Un peu plus tard, le fort Kaministiquia est construit non loin, en aval, par la Compagnie du Nord-Ouest. C'est celui-ci qui sera rebaptisé Fort William en 1807. Il esrt situé au cœur de la ville à l'époque.

William McGillivray (1764-1825)

En 1784, William McGillivray vient rejoindre son oncle à Montréal et commence son apprentissage du métier de trafiquant de fourrures pour le compte de la Compagnie du Nord-Ouest (CNO). L'année suivante, il se rend dans les régions de traite du Nord-Ouest en qualité de commis.

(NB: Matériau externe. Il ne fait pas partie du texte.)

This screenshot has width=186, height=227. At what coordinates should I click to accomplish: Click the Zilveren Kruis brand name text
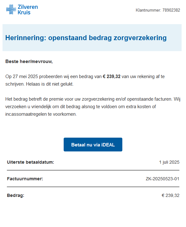[28, 9]
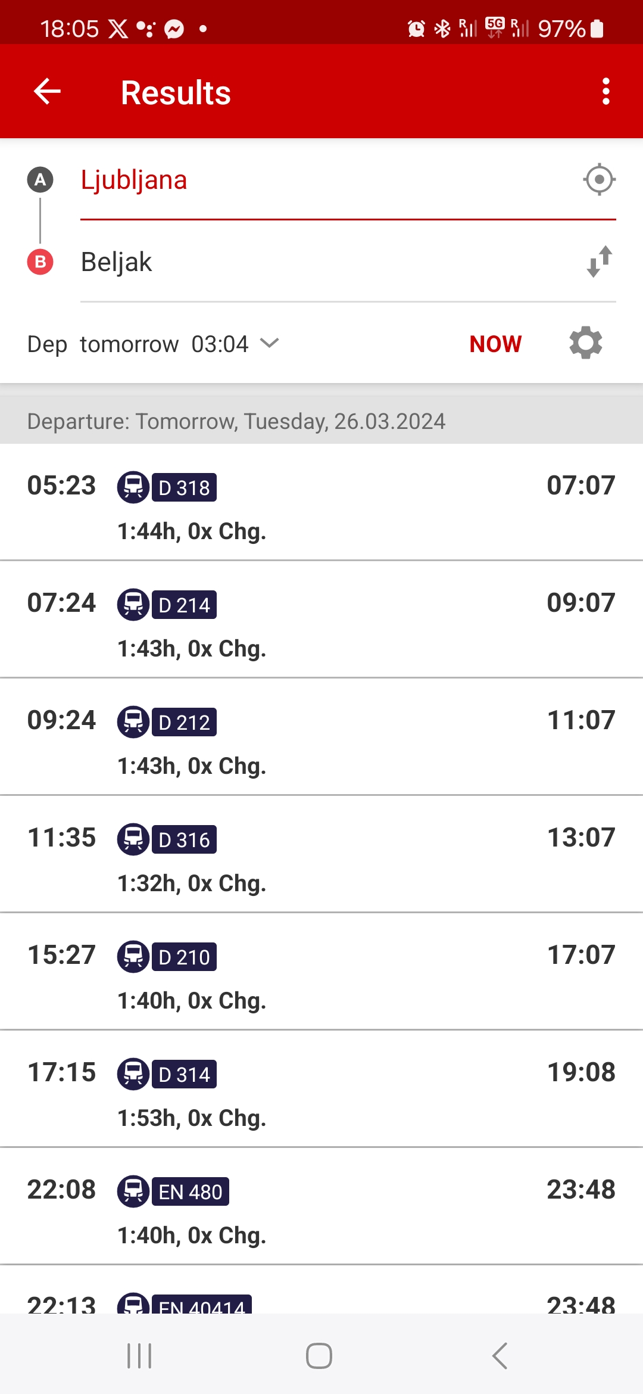Use current location crosshair icon

pos(599,179)
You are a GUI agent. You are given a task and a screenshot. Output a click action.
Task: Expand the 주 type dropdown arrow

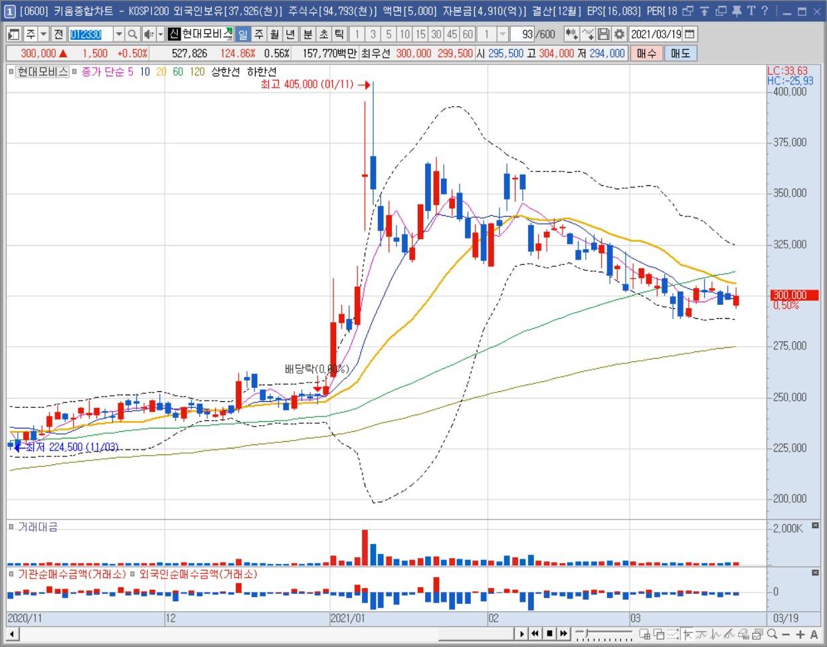[44, 34]
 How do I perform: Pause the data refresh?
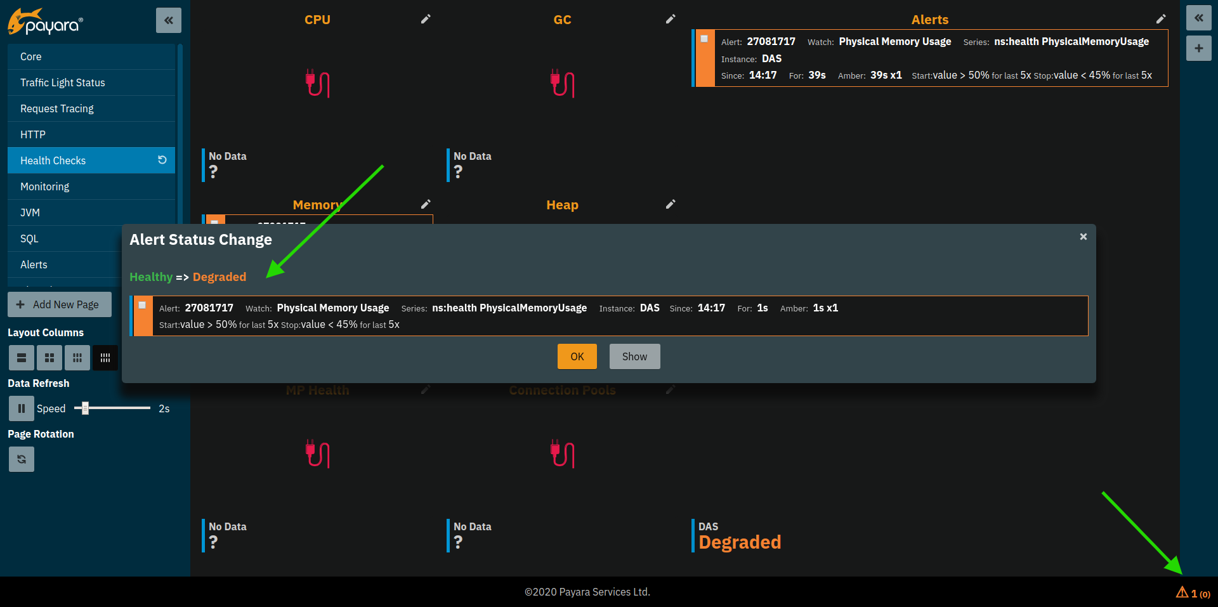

Il devient actionnaire de la CNO en 1790. Il est aussi responsable de département pour la compagnie. Il en devient son directeur principal en 1804. Le siège des terres désertiques de la compagnie, Fort Kaministiquia, a été renommé Fort William en son honneur.

Un fort renommé William

Le fort Kaministiquia  incluait une quarantaine d’édifices bâtis sur 25 acres de terrain.  Pendant une assemblée tenue à l’été 1807, des membres ont voté pour que ce lieu porte plutôt le nom Fort William  en l’honneur de William McGillivray.

L'utilité de fort William

William McGillivray avait succédé à son oncle défunt, Simon McTavish, à la tête de la Compagnie du Nord-Ouest. Cette compagnie a continué d’exercer ses activités commerciales au Fort William jusqu’en 1821 lorsqu’elle s’est fusionnée avec la Compagnie de la Baie d’Hudson. Tous les édifices de cette compagnie font partie de l'actuel site historique reconstruit de Fort William.

En plus d’être un entrepôt et un lieu de rencontre pour les canoës en provenance du nord-ouest et de Montréal, le fort accueillait les partenaires de la Compagnie du Nord-Ouest qui y tenait ses assemblées annuelles.

En 1803, le transfert du Poste de Grand Portage au Fort Kaministiquia est complété et la route Kam-Dog est remise en service. Après cette fusion, le fort a perdu sa raison d’être puisque la grande partie des activités se passait plutôt à la York Factory, sur la baie d’Hudson.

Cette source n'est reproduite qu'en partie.